§ Stored data:
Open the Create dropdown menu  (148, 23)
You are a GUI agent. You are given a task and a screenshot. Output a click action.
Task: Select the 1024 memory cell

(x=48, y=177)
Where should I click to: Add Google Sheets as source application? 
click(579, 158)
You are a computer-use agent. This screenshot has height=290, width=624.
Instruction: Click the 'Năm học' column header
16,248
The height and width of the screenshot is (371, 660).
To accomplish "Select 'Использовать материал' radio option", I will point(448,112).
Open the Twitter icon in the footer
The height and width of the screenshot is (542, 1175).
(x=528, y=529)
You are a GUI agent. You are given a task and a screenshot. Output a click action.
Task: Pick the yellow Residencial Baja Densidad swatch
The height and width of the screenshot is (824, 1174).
--
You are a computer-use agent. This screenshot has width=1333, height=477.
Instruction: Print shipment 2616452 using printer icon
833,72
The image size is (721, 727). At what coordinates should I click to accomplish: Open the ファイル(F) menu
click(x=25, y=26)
* * *
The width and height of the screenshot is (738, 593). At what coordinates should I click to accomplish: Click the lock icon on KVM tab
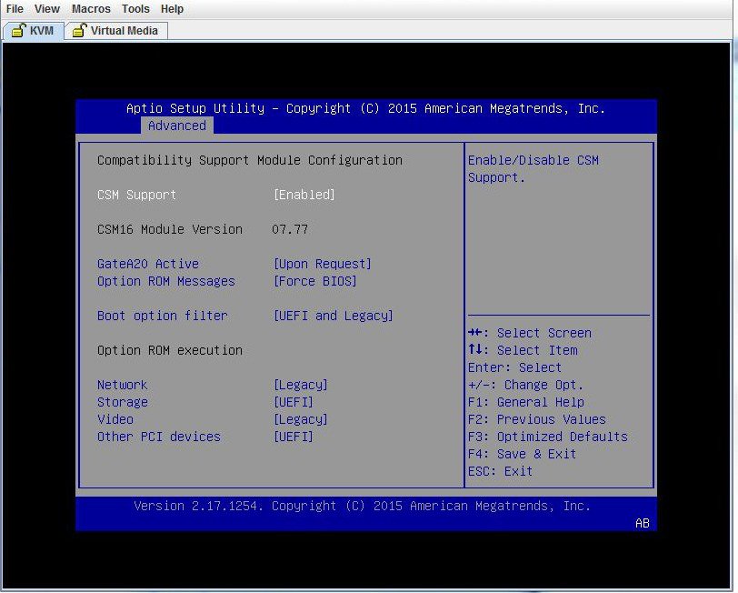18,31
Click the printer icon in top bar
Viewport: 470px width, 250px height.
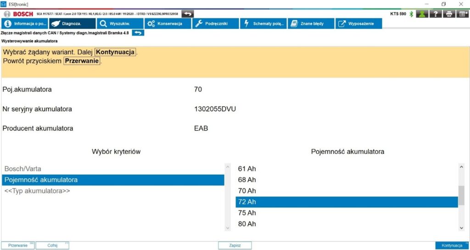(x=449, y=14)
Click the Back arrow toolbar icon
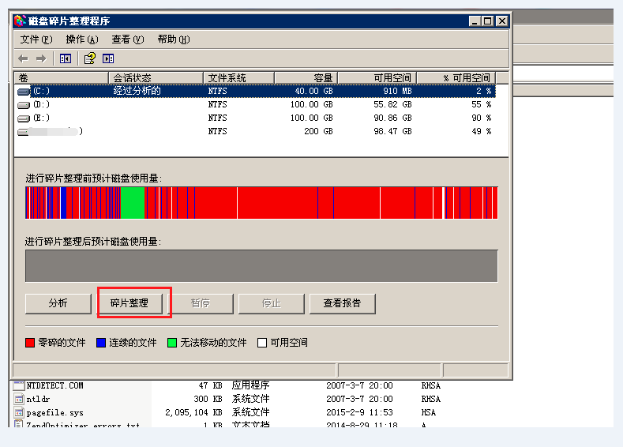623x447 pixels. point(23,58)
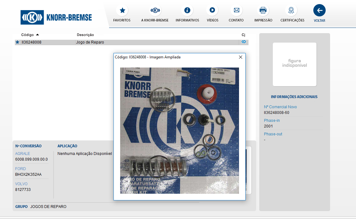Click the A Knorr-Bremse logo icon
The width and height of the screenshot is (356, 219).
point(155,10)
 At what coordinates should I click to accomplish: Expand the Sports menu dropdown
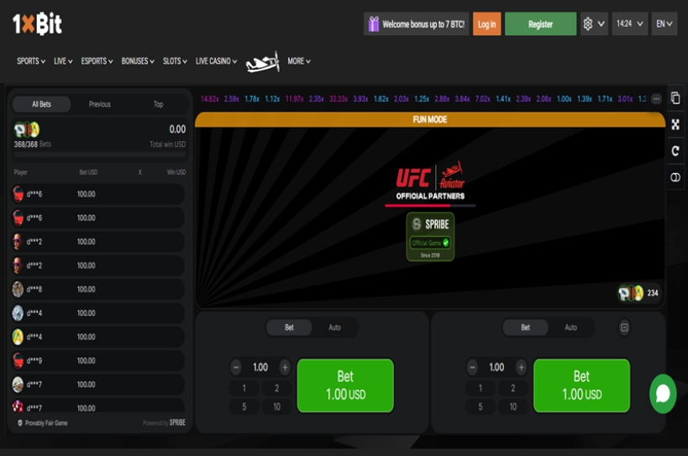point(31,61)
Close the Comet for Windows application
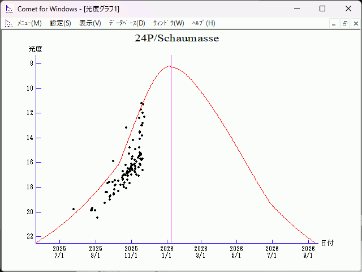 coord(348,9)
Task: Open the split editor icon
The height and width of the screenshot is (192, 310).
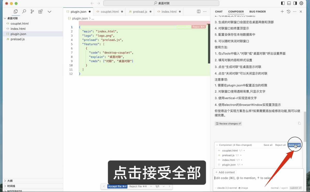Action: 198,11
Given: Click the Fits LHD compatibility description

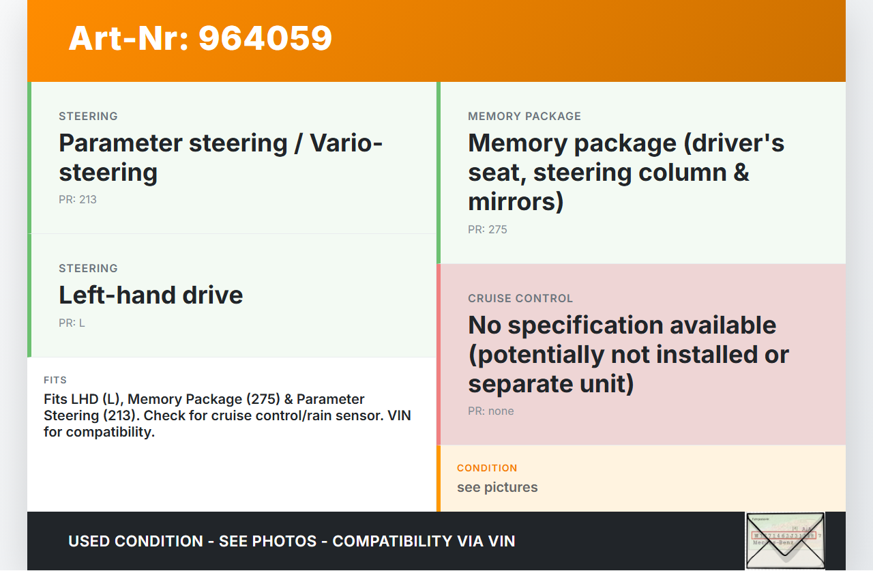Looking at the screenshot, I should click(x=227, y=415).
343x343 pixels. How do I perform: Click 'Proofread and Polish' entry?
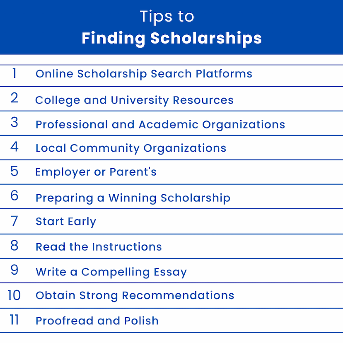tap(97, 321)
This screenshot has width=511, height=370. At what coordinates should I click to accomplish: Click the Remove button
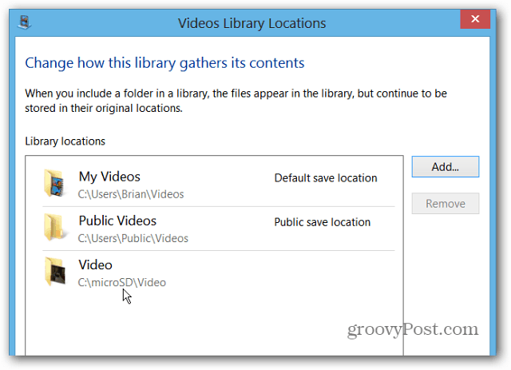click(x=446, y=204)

§ TASK DIRECTIONS: Lines above with "computer" in them are the ones to copy.

§ ANSWER TO THIS TASK:
You are a computer-use agent. This screenshot has height=290, width=624.
You are a computer-use agent. This screenshot has width=1333, height=477.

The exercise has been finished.